[REQUIRED WORK] Please write the following entries out once more, exactly.

========================

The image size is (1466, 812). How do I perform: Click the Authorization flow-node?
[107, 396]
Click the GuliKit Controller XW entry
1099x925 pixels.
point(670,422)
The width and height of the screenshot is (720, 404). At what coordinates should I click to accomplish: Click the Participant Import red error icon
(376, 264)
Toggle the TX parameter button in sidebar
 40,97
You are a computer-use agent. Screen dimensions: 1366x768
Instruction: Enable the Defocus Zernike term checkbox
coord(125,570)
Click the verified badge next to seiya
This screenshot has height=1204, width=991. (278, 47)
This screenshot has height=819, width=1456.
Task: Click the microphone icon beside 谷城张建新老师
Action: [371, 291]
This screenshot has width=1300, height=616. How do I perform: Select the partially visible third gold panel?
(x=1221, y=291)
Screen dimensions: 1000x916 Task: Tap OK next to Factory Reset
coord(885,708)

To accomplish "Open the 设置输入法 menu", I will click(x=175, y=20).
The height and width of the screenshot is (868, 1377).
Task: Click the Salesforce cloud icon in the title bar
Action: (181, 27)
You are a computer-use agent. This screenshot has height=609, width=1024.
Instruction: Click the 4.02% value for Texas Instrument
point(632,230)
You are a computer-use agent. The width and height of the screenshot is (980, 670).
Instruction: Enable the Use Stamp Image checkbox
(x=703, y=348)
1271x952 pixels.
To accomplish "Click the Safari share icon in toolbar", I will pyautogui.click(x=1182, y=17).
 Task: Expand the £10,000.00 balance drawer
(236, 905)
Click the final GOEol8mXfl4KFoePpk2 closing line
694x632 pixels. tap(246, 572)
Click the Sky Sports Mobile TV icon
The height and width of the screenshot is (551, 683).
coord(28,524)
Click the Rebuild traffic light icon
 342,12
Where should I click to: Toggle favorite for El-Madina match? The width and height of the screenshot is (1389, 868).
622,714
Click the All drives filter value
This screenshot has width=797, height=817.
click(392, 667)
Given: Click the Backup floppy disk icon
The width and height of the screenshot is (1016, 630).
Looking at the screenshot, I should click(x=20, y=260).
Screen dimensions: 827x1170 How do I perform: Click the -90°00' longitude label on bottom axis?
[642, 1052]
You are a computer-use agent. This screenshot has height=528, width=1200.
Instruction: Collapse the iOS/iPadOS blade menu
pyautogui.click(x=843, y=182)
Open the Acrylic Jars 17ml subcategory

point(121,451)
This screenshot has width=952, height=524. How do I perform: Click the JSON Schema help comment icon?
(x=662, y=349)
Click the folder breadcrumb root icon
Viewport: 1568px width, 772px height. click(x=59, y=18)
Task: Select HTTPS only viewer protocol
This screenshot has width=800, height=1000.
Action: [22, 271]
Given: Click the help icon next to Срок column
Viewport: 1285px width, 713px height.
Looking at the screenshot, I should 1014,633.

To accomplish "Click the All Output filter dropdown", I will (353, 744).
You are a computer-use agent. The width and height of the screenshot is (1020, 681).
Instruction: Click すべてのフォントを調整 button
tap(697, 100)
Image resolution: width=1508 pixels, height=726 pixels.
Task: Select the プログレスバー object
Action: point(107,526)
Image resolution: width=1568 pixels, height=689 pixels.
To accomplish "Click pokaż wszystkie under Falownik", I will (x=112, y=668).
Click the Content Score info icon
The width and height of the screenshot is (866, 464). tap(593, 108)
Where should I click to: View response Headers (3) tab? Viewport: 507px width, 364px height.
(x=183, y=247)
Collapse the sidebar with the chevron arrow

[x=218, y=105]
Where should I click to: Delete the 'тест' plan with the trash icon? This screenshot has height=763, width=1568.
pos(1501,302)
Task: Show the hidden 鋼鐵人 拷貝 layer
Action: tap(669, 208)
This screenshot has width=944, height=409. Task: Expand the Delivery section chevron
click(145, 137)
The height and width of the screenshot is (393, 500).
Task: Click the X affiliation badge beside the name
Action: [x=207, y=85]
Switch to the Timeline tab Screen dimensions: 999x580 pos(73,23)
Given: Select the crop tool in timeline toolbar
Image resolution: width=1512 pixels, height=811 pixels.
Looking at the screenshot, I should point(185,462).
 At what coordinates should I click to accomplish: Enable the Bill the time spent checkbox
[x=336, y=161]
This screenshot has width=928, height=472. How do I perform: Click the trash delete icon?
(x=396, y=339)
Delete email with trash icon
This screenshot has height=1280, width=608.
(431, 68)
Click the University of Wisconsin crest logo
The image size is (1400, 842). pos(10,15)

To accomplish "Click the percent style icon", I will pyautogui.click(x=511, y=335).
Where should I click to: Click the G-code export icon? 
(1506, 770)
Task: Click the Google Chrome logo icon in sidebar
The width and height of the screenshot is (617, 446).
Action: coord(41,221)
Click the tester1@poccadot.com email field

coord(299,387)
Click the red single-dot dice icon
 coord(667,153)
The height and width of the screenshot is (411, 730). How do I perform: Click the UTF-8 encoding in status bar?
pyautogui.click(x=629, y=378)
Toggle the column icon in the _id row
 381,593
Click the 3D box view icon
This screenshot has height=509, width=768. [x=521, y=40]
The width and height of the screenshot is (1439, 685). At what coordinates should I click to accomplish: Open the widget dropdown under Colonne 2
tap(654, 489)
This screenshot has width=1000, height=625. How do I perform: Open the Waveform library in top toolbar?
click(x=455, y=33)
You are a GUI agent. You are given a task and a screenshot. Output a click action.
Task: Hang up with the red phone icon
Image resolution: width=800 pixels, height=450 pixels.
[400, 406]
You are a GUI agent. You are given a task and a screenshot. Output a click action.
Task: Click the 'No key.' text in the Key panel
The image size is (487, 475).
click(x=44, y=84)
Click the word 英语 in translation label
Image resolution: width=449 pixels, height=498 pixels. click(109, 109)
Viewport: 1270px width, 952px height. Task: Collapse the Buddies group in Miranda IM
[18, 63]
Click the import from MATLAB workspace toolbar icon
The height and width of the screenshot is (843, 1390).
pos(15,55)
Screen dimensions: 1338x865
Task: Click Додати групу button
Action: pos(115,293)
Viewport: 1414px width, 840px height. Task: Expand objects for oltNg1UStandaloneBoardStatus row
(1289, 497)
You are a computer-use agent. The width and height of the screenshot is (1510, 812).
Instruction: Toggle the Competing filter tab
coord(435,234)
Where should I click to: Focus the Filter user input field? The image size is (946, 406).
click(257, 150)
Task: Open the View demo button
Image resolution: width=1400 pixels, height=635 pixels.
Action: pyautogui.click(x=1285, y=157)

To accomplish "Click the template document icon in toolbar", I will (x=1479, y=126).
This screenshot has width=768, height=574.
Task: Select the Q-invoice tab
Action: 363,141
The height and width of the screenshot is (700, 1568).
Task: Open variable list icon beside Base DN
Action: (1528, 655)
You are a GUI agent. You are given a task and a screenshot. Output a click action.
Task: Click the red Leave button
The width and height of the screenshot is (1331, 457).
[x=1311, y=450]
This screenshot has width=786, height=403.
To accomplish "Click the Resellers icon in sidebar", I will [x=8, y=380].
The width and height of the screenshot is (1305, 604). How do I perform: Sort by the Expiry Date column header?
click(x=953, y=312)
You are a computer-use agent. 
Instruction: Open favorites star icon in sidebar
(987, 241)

========================

[WRITTEN SOLUTION]
The image size is (1466, 812). How do I perform: Click the Authorization flow-node?
[107, 396]
Click the GuliKit Controller XW entry
1099x925 pixels.
point(670,422)
The width and height of the screenshot is (720, 404). At what coordinates should I click to accomplish: Click the Participant Import red error icon
(376, 264)
Toggle the TX parameter button in sidebar
 40,97
You are a computer-use agent. Screen dimensions: 1366x768
Instruction: Enable the Defocus Zernike term checkbox
coord(125,570)
Click the verified badge next to seiya
This screenshot has height=1204, width=991. (278, 47)
This screenshot has height=819, width=1456.
Task: Click the microphone icon beside 谷城张建新老师
Action: [371, 291]
This screenshot has width=1300, height=616. How do I perform: Select the partially visible third gold panel?
(x=1221, y=291)
Screen dimensions: 1000x916 Task: Tap OK next to Factory Reset
coord(885,708)

To accomplish "Open the 设置输入法 menu", I will click(x=175, y=20).
The height and width of the screenshot is (868, 1377).
Task: Click the Salesforce cloud icon in the title bar
Action: (181, 27)
You are a computer-use agent. This screenshot has height=609, width=1024.
Instruction: Click the 4.02% value for Texas Instrument
point(632,230)
You are a computer-use agent. The width and height of the screenshot is (980, 670).
Instruction: Enable the Use Stamp Image checkbox
(x=703, y=348)
1271x952 pixels.
To accomplish "Click the Safari share icon in toolbar", I will pyautogui.click(x=1182, y=17).
 Task: Expand the £10,000.00 balance drawer
(236, 905)
Click the final GOEol8mXfl4KFoePpk2 closing line
694x632 pixels. tap(246, 572)
Click the Sky Sports Mobile TV icon
The height and width of the screenshot is (551, 683).
coord(28,524)
Click the Rebuild traffic light icon
 342,12
Where should I click to: Toggle favorite for El-Madina match? The width and height of the screenshot is (1389, 868).
622,714
Click the All drives filter value
This screenshot has width=797, height=817.
click(392, 667)
Given: Click the Backup floppy disk icon
The width and height of the screenshot is (1016, 630).
Looking at the screenshot, I should click(x=20, y=260).
Screen dimensions: 827x1170 How do I perform: Click the -90°00' longitude label on bottom axis?
[642, 1052]
You are a computer-use agent. This screenshot has height=528, width=1200.
Instruction: Collapse the iOS/iPadOS blade menu
pyautogui.click(x=843, y=182)
Open the Acrylic Jars 17ml subcategory

point(121,451)
This screenshot has width=952, height=524. How do I perform: Click the JSON Schema help comment icon?
(x=662, y=349)
Click the folder breadcrumb root icon
Viewport: 1568px width, 772px height. click(x=59, y=18)
Task: Select HTTPS only viewer protocol
This screenshot has width=800, height=1000.
Action: [22, 271]
Given: Click the help icon next to Срок column
Viewport: 1285px width, 713px height.
Looking at the screenshot, I should 1014,633.

To accomplish "Click the All Output filter dropdown", I will (353, 744).
You are a computer-use agent. The width and height of the screenshot is (1020, 681).
Instruction: Click すべてのフォントを調整 button
tap(697, 100)
Image resolution: width=1508 pixels, height=726 pixels.
Task: Select the プログレスバー object
Action: point(107,526)
Image resolution: width=1568 pixels, height=689 pixels.
To accomplish "Click pokaż wszystkie under Falownik", I will (x=112, y=668).
Click the Content Score info icon
The width and height of the screenshot is (866, 464). tap(593, 108)
Where should I click to: View response Headers (3) tab? Viewport: 507px width, 364px height.
(x=183, y=247)
Collapse the sidebar with the chevron arrow

[x=218, y=105]
Where should I click to: Delete the 'тест' plan with the trash icon? This screenshot has height=763, width=1568.
pos(1501,302)
Task: Show the hidden 鋼鐵人 拷貝 layer
Action: tap(669, 208)
This screenshot has width=944, height=409. Task: Expand the Delivery section chevron
click(145, 137)
The height and width of the screenshot is (393, 500).
Task: Click the X affiliation badge beside the name
Action: [x=207, y=85]
Switch to the Timeline tab Screen dimensions: 999x580 pos(73,23)
Given: Select the crop tool in timeline toolbar
Image resolution: width=1512 pixels, height=811 pixels.
Looking at the screenshot, I should point(185,462).
 At what coordinates should I click to accomplish: Enable the Bill the time spent checkbox
[x=336, y=161]
This screenshot has width=928, height=472. How do I perform: Click the trash delete icon?
(x=396, y=339)
Delete email with trash icon
This screenshot has height=1280, width=608.
(431, 68)
Click the University of Wisconsin crest logo
The image size is (1400, 842). pos(10,15)

To accomplish "Click the percent style icon", I will pyautogui.click(x=511, y=335).
Where should I click to: Click the G-code export icon? 
(1506, 770)
Task: Click the Google Chrome logo icon in sidebar
The width and height of the screenshot is (617, 446).
Action: coord(41,221)
Click the tester1@poccadot.com email field

coord(299,387)
Click the red single-dot dice icon
 coord(667,153)
The height and width of the screenshot is (411, 730). How do I perform: Click the UTF-8 encoding in status bar?
pyautogui.click(x=629, y=378)
Toggle the column icon in the _id row
 381,593
Click the 3D box view icon
This screenshot has height=509, width=768. [x=521, y=40]
The width and height of the screenshot is (1439, 685). At what coordinates should I click to accomplish: Open the widget dropdown under Colonne 2
tap(654, 489)
This screenshot has width=1000, height=625. How do I perform: Open the Waveform library in top toolbar?
click(x=455, y=33)
You are a GUI agent. You are given a task and a screenshot. Output a click action.
Task: Hang up with the red phone icon
Image resolution: width=800 pixels, height=450 pixels.
[400, 406]
You are a GUI agent. You are given a task and a screenshot. Output a click action.
Task: Click the 'No key.' text in the Key panel
The image size is (487, 475).
click(x=44, y=84)
Click the word 英语 in translation label
Image resolution: width=449 pixels, height=498 pixels. click(109, 109)
Viewport: 1270px width, 952px height. Task: Collapse the Buddies group in Miranda IM
[18, 63]
Click the import from MATLAB workspace toolbar icon
The height and width of the screenshot is (843, 1390).
pos(15,55)
Screen dimensions: 1338x865
Task: Click Додати групу button
Action: pos(115,293)
Viewport: 1414px width, 840px height. Task: Expand objects for oltNg1UStandaloneBoardStatus row
(1289, 497)
You are a computer-use agent. The width and height of the screenshot is (1510, 812).
Instruction: Toggle the Competing filter tab
coord(435,234)
Where should I click to: Focus the Filter user input field? The image size is (946, 406).
click(257, 150)
Task: Open the View demo button
Image resolution: width=1400 pixels, height=635 pixels.
Action: pyautogui.click(x=1285, y=157)

To accomplish "Click the template document icon in toolbar", I will (x=1479, y=126).
This screenshot has width=768, height=574.
Task: Select the Q-invoice tab
Action: 363,141
The height and width of the screenshot is (700, 1568).
Task: Open variable list icon beside Base DN
Action: (1528, 655)
You are a GUI agent. You are given a task and a screenshot. Output a click action.
Task: Click the red Leave button
The width and height of the screenshot is (1331, 457).
[x=1311, y=450]
This screenshot has width=786, height=403.
To accomplish "Click the Resellers icon in sidebar", I will [x=8, y=380].
The width and height of the screenshot is (1305, 604). How do I perform: Sort by the Expiry Date column header?
click(x=953, y=312)
You are a computer-use agent. 
Instruction: Open favorites star icon in sidebar
(987, 241)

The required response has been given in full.